WORKING DATA
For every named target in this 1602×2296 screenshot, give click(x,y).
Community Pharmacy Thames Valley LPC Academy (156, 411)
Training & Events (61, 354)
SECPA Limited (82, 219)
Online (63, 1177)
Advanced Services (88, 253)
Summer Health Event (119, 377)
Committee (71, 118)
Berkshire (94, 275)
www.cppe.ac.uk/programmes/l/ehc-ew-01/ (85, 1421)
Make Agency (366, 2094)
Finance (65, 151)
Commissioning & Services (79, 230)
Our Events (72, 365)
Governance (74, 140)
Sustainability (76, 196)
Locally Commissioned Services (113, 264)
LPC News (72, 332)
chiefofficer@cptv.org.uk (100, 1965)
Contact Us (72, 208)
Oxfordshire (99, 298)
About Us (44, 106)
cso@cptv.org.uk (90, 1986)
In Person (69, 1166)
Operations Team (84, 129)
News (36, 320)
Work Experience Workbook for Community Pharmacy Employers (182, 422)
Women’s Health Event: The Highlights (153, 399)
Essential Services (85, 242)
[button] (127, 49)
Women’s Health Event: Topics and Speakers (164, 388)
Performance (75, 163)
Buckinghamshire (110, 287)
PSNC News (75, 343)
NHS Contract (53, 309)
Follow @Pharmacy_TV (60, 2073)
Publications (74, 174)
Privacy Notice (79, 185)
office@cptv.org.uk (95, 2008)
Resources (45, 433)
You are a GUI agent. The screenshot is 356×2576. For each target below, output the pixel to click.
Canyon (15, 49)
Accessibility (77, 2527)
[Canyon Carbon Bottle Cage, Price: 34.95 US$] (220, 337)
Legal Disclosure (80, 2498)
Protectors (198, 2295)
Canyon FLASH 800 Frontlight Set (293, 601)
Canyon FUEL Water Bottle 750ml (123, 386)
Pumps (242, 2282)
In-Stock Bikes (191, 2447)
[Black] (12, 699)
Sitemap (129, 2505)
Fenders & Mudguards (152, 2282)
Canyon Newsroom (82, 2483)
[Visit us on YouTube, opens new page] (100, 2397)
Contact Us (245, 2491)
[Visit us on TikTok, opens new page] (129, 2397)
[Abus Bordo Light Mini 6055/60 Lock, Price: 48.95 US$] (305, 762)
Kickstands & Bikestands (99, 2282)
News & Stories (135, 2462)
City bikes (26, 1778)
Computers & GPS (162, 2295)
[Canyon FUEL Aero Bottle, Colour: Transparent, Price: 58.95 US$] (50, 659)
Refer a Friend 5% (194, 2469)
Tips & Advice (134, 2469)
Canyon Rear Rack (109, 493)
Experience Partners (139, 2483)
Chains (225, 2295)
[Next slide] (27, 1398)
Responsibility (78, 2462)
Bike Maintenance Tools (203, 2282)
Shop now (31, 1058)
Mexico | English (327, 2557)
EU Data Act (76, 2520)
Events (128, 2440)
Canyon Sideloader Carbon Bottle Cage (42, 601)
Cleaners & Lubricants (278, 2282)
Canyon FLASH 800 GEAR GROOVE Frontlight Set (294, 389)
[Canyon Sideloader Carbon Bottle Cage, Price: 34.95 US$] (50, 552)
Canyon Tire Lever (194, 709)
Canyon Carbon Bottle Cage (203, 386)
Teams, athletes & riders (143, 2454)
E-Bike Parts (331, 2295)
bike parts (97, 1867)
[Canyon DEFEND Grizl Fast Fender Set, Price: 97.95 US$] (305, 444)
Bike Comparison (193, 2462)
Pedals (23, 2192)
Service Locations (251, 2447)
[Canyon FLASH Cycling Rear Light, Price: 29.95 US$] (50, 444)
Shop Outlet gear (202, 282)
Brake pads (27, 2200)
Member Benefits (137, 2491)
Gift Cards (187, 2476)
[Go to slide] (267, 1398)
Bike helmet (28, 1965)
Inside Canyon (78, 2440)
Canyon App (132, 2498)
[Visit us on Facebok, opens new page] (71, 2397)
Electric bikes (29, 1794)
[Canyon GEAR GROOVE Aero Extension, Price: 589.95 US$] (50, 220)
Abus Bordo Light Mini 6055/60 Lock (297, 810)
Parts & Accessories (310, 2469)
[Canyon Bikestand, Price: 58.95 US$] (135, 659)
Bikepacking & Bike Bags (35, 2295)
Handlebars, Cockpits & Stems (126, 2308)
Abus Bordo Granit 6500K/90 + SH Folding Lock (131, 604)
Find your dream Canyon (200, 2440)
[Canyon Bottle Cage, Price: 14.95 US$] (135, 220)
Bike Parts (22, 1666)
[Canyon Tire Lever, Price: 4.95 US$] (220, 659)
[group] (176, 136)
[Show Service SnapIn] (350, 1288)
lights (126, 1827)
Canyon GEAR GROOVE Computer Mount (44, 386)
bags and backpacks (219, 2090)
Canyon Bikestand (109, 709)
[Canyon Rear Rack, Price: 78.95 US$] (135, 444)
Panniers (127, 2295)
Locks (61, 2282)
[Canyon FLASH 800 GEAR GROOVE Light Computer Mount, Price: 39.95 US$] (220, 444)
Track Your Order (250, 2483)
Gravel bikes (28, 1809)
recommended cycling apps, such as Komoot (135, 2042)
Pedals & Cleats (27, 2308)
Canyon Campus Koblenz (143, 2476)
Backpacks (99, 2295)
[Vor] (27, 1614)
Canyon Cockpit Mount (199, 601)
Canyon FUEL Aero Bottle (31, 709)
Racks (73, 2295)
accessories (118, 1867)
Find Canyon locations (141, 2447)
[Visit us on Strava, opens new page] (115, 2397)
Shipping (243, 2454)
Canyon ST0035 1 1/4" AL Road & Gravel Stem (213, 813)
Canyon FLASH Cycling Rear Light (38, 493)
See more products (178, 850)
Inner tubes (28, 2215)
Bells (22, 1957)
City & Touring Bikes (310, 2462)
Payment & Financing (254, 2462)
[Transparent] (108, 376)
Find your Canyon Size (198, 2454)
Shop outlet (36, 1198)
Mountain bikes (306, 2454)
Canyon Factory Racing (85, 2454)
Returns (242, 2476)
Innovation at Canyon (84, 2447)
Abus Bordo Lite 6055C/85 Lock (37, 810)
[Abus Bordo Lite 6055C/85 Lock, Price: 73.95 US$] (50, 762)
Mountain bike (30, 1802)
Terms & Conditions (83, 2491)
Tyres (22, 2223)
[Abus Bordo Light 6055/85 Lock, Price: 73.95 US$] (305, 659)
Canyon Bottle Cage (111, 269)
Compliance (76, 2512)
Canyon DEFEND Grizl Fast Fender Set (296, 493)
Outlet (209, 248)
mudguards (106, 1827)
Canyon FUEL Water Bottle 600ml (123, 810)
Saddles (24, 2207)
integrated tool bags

TASK PROMPT
Print out all of the records above, word for word.

EXERCISE RESULT
For every named target in this 1602×2296 screenshot, give click(x,y).
Community Pharmacy Thames Valley LPC Academy (156, 411)
Training & Events (61, 354)
SECPA Limited (82, 219)
Online (63, 1177)
Advanced Services (88, 253)
Summer Health Event (119, 377)
Committee (71, 118)
Berkshire (94, 275)
www.cppe.ac.uk/programmes/l/ehc-ew-01/ (85, 1421)
Make Agency (366, 2094)
Finance (65, 151)
Commissioning & Services (79, 230)
Our Events (72, 365)
Governance (74, 140)
Sustainability (76, 196)
Locally Commissioned Services (113, 264)
LPC News (72, 332)
chiefofficer@cptv.org.uk (100, 1965)
Contact Us (72, 208)
Oxfordshire (99, 298)
About Us (44, 106)
cso@cptv.org.uk (90, 1986)
In Person (69, 1166)
Operations Team (84, 129)
News (36, 320)
Work Experience Workbook for Community Pharmacy Employers (182, 422)
Women’s Health Event: The Highlights (153, 399)
Essential Services (85, 242)
[button] (127, 49)
Women’s Health Event: Topics and Speakers (164, 388)
Performance (75, 163)
Buckinghamshire (110, 287)
PSNC News (75, 343)
NHS Contract (53, 309)
Follow @Pharmacy_TV (60, 2073)
Publications (74, 174)
Privacy Notice (79, 185)
office@cptv.org.uk (95, 2008)
Resources (45, 433)
You are a GUI agent. The screenshot is 356×2576. For each target below, output the pixel to click.
Canyon (15, 49)
Accessibility (77, 2527)
[Canyon Carbon Bottle Cage, Price: 34.95 US$] (220, 337)
Legal Disclosure (80, 2498)
Protectors (198, 2295)
Canyon FLASH 800 Frontlight Set (293, 601)
Canyon FUEL Water Bottle 750ml (123, 386)
Pumps (242, 2282)
In-Stock Bikes (191, 2447)
[Black] (12, 699)
Sitemap (129, 2505)
Fenders & Mudguards (152, 2282)
Canyon Newsroom (82, 2483)
[Visit us on YouTube, opens new page] (100, 2397)
Contact Us (245, 2491)
[Visit us on TikTok, opens new page] (129, 2397)
[Abus Bordo Light Mini 6055/60 Lock, Price: 48.95 US$] (305, 762)
Kickstands & Bikestands (99, 2282)
News & Stories (135, 2462)
City bikes (26, 1778)
Computers & GPS (162, 2295)
[Canyon FUEL Aero Bottle, Colour: Transparent, Price: 58.95 US$] (50, 659)
Refer a Friend 5% (194, 2469)
Tips & Advice (134, 2469)
Canyon Rear Rack (109, 493)
Experience Partners (139, 2483)
Chains (225, 2295)
[Next slide] (27, 1398)
Responsibility (78, 2462)
Bike Maintenance Tools (203, 2282)
Shop now (31, 1058)
Mexico | English (327, 2557)
EU Data Act (76, 2520)
Events (128, 2440)
Canyon Sideloader Carbon Bottle Cage (42, 601)
Cleaners & Lubricants (278, 2282)
Canyon FLASH 800 GEAR GROOVE Frontlight Set (294, 389)
[Canyon Sideloader Carbon Bottle Cage, Price: 34.95 US$] (50, 552)
Canyon Tire Lever (194, 709)
Canyon Carbon Bottle Cage (203, 386)
Teams, athletes & riders (143, 2454)
E-Bike Parts (331, 2295)
bike parts (97, 1867)
[Canyon DEFEND Grizl Fast Fender Set, Price: 97.95 US$] (305, 444)
Bike Comparison (193, 2462)
Pedals (23, 2192)
Service Locations (251, 2447)
[Canyon FLASH Cycling Rear Light, Price: 29.95 US$] (50, 444)
Shop Outlet gear (202, 282)
Brake pads (27, 2200)
Member Benefits (137, 2491)
Gift Cards (187, 2476)
[Go to slide] (267, 1398)
Bike helmet (28, 1965)
Inside Canyon (78, 2440)
Canyon App (132, 2498)
[Visit us on Facebok, opens new page] (71, 2397)
Electric bikes (29, 1794)
[Canyon GEAR GROOVE Aero Extension, Price: 589.95 US$] (50, 220)
Abus Bordo Light Mini 6055/60 Lock (297, 810)
Parts & Accessories (310, 2469)
[Canyon Bikestand, Price: 58.95 US$] (135, 659)
Bikepacking & Bike Bags (35, 2295)
Handlebars, Cockpits & Stems (126, 2308)
Abus Bordo Granit 6500K/90 + SH Folding Lock (131, 604)
Find your dream Canyon (200, 2440)
[Canyon Bottle Cage, Price: 14.95 US$] (135, 220)
Bike Parts (22, 1666)
[Canyon Tire Lever, Price: 4.95 US$] (220, 659)
[group] (176, 136)
[Show Service SnapIn] (350, 1288)
lights (126, 1827)
Canyon GEAR GROOVE Computer Mount (44, 386)
bags and backpacks (219, 2090)
Canyon Bikestand (109, 709)
[Canyon Rear Rack, Price: 78.95 US$] (135, 444)
Panniers (127, 2295)
Locks (61, 2282)
[Canyon FLASH 800 GEAR GROOVE Light Computer Mount, Price: 39.95 US$] (220, 444)
Track Your Order (250, 2483)
Gravel bikes (28, 1809)
recommended cycling apps, such as Komoot (135, 2042)
Pedals & Cleats (27, 2308)
Canyon Campus Koblenz (143, 2476)
Backpacks (99, 2295)
[Vor] (27, 1614)
Canyon Cockpit Mount (199, 601)
Canyon FUEL Aero Bottle (31, 709)
Racks (73, 2295)
accessories (118, 1867)
Find Canyon locations (141, 2447)
[Visit us on Strava, opens new page] (115, 2397)
Shipping (243, 2454)
Canyon ST0035 1 1/4" AL Road & Gravel Stem (213, 813)
Canyon FLASH Cycling Rear Light (38, 493)
See more products (178, 850)
Inner tubes (28, 2215)
Bells (22, 1957)
City & Touring Bikes (310, 2462)
Payment & Financing (254, 2462)
[Transparent] (108, 376)
Find your Canyon Size (198, 2454)
Shop outlet (36, 1198)
Mountain bikes (306, 2454)
Canyon Factory Racing (85, 2454)
Returns (242, 2476)
Innovation at Canyon (84, 2447)
Abus Bordo Lite 6055C/85 Lock (37, 810)
[Abus Bordo Lite 6055C/85 Lock, Price: 73.95 US$] (50, 762)
Mountain bike (30, 1802)
Terms & Conditions (83, 2491)
Tyres (22, 2223)
[Abus Bordo Light 6055/85 Lock, Price: 73.95 US$] (305, 659)
Canyon Bottle Cage (111, 269)
Compliance (76, 2512)
Canyon DEFEND Grizl Fast Fender Set (296, 493)
Outlet (209, 248)
mudguards (106, 1827)
Canyon FUEL Water Bottle 600ml (123, 810)
Saddles (24, 2207)
integrated tool bags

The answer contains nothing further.